BEGIN SUPPLIED TEXT

Tan Tock Seng Hospital1
The total contact cast (TCC) is considered the gold standard treatment for a neuropathic plantar diabetic foot ulcer (DFU). However, it remains grossly underutilised.
The aims of this study are to report on the healing outcomes of DFU patients treated with TCC, cast-related adverse events (AEs) and wound recurrence rate after TCC.
We performed a retrospective analysis of patients with plantar DFUs seen at Tan Tock Seng Hospital Podiatry department for TCC management from January 2020 to May 2021.
A total of nine patients were identified. Three patients healed while six others stopped treatment due to cast complication, mobility issues or wound infection. In patients who ceased casting prematurely, a wound size reduction of 0% to 87% (median 35%) after casting duration between 6 to 18 days (median 7.5 days) was noted. Three patients experienced cast complications which resolved without surgical intervention or hospital admission. Two patients experienced wound recurrence after TCC cessation and underwent repeat casting.

END SUPPLIED TEXT
BEGIN AVAILABLE DATA

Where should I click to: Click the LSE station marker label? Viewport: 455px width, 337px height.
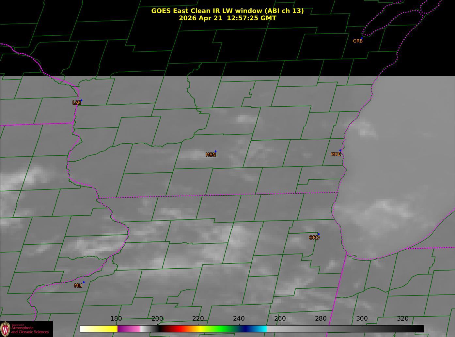click(x=76, y=102)

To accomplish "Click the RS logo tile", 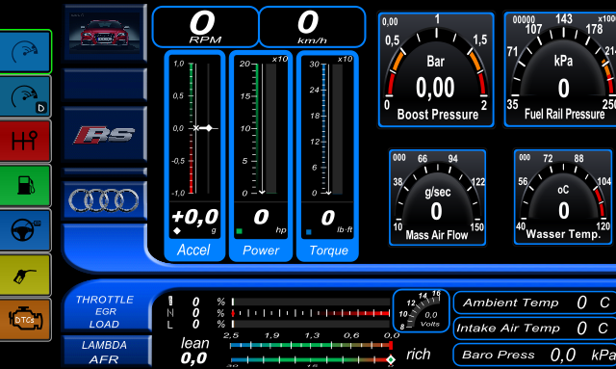I will coord(105,135).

END AVAILABLE DATA

**ASSIGNED TASK**
Can you continue the abstract on total contact casting for diabetic foot ulcers, starting right after its last sentence?

**RESPONSE BOX**
The outcomes of our study support the efficacy of TCCs for wound healing. Although majority of patients were unable to tolerate a TCC until wound closure, some cases demonstrated substantial wound size reductions.
Although the use of TCCs is associated with a small risk of pressure wounds, weekly reviews, casting technique refinements and patient education are able to minimise such occurrences.
TCCs can be a safe and effective offloading modality for healing of chronic plantar foot wounds. More emphasis should be placed on casting as first line treatment instead of a last resort.